_Text to read_
______________________________

In the case of an optical arrangement ( 1 ) including functional units ( 9, 10, 11, 12 ) which are arranged in a stack arrangement ( 8 ) and define a first optical channel ( 2 ) and a second optical channel ( 3 ), it is provided here to form a common image sensor chip for both optical channels ( 2, 3 ) in a functional unit ( 12 ) or to separate the optical channels ( 2, 3 ) from one another by the functional units ( 9, 10, 11 ) without any gaps.

Claims

exact text as granted — not AI-modified
1 . An optical arrangement ( 1 ), comprising a first optical channel ( 2 ) and a second optical channel ( 3 ) and optical elements ( 4 ,  5 ,  6 ) arranged in a stack arrangement ( 8 ) in the first optical channel ( 2 ) and in the second optical channel ( 3 ), respectively corresponding ones of the optical elements ( 4 ,  5 ,  6 ) of the first optical channel ( 2 ) and of the second optical channel ( 3 ) are connected to one another as a functional unit ( 9 ,  10 ,  11 ), and a common image sensor chip ( 13 ) detects the first optical channel ( 2 ) and the second optical channel ( 3 ). 
     
     
         2 . An optical arrangement ( 1 ), comprising a first optical channel ( 2 ) and a second optical channel ( 3 ) and optical elements ( 4 ,  5 ,  6 ) arranged in a stack arrangement ( 8 ) in the first optical channel ( 2 ) and in the second optical channel ( 3 ), respectively corresponding ones of the optical elements ( 4 ,  5 ,  6 ) of the first optical channel ( 2 ) and of the second optical channel ( 3 ) are connected to one another as a functional unit ( 9 ,  10 ,  11 ), and the functional units ( 9 ,  10 ,  11 ) in the stack arrangement ( 8 ) separate the first optical channel ( 2 ) from the second optical channel ( 3 ) without any gaps.

______________________________

_Raw data_

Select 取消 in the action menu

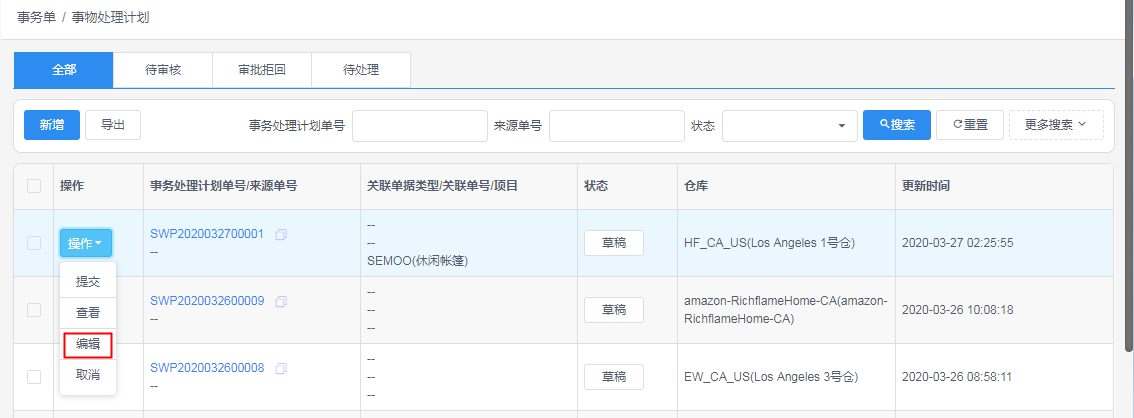(88, 375)
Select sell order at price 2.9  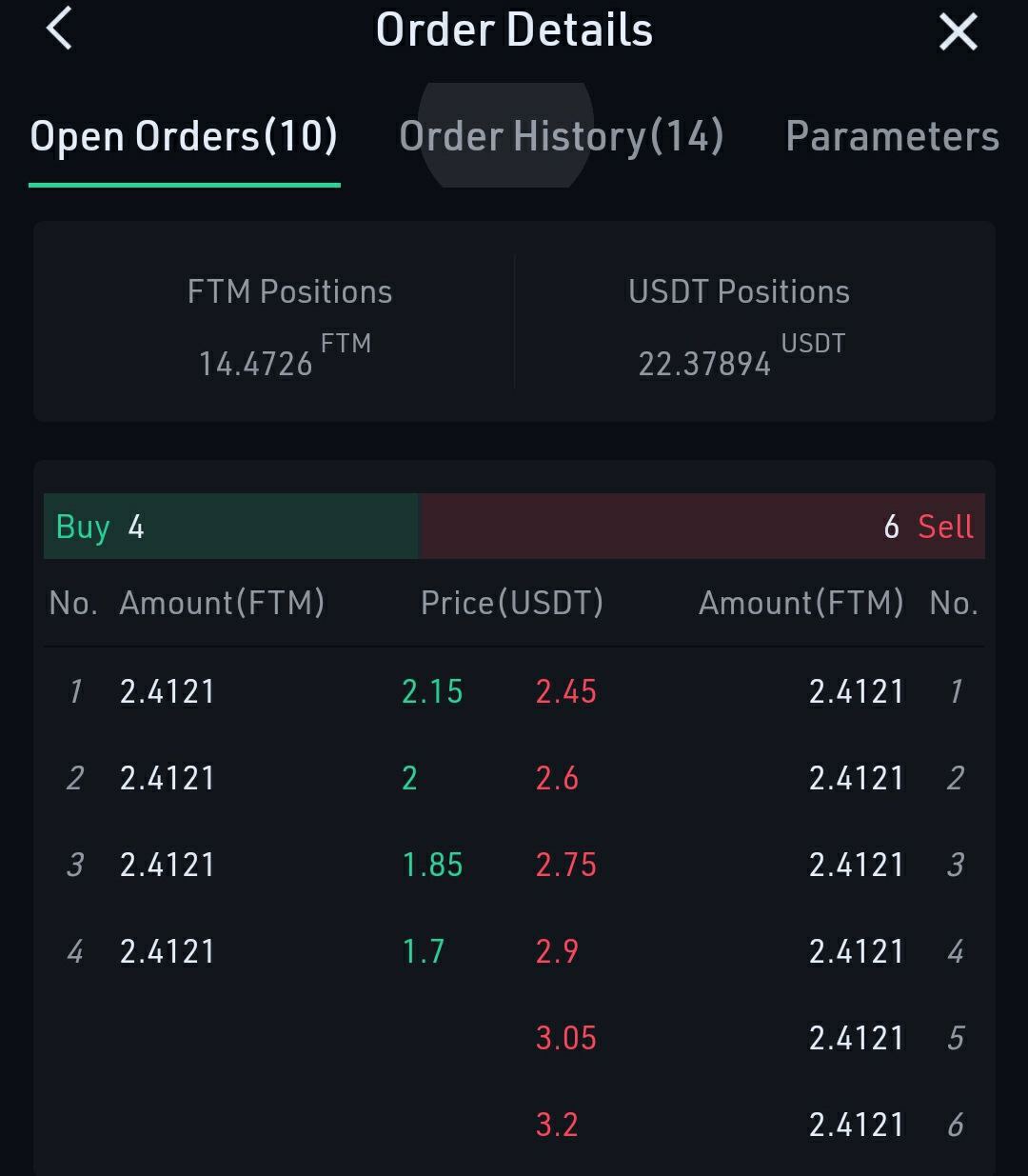557,951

______________________________

_Required work_
1. Reproduce everything in the patent excerpt from "In the case" down to "11 ) without any gaps.".
2. Based on the patent excerpt, answer yes or no to each statement and quote the words that decide it: (a) In claim 1, a common image sensor chip detects both the first and the second optical channel. (b) In claim 2, the functional units separate the two optical channels while leaving small gaps between them. (c) According to claim 1, the optical elements are placed side by side rather than in a stack.
The lines play no part in this.

_Answers to the problems_
1.
In the case of an optical arrangement ( 1 ) including functional units ( 9, 10, 11, 12 ) which are arranged in a stack arrangement ( 8 ) and define a first optical channel ( 2 ) and a second optical channel ( 3 ), it is provided here to form a common image sensor chip for both optical channels ( 2, 3 ) in a functional unit ( 12 ) or to separate the optical channels ( 2, 3 ) from one another by the functional units ( 9, 10, 11 ) without any gaps.

2.
(a) Yes: "a common image sensor chip ( 13 ) detects the first optical channel ( 2 ) and the second optical channel ( 3 )"
(b) No: "separate the first optical channel ( 2 ) from the second optical channel ( 3 ) without any gaps"
(c) No: "arranged in a stack arrangement ( 8 )"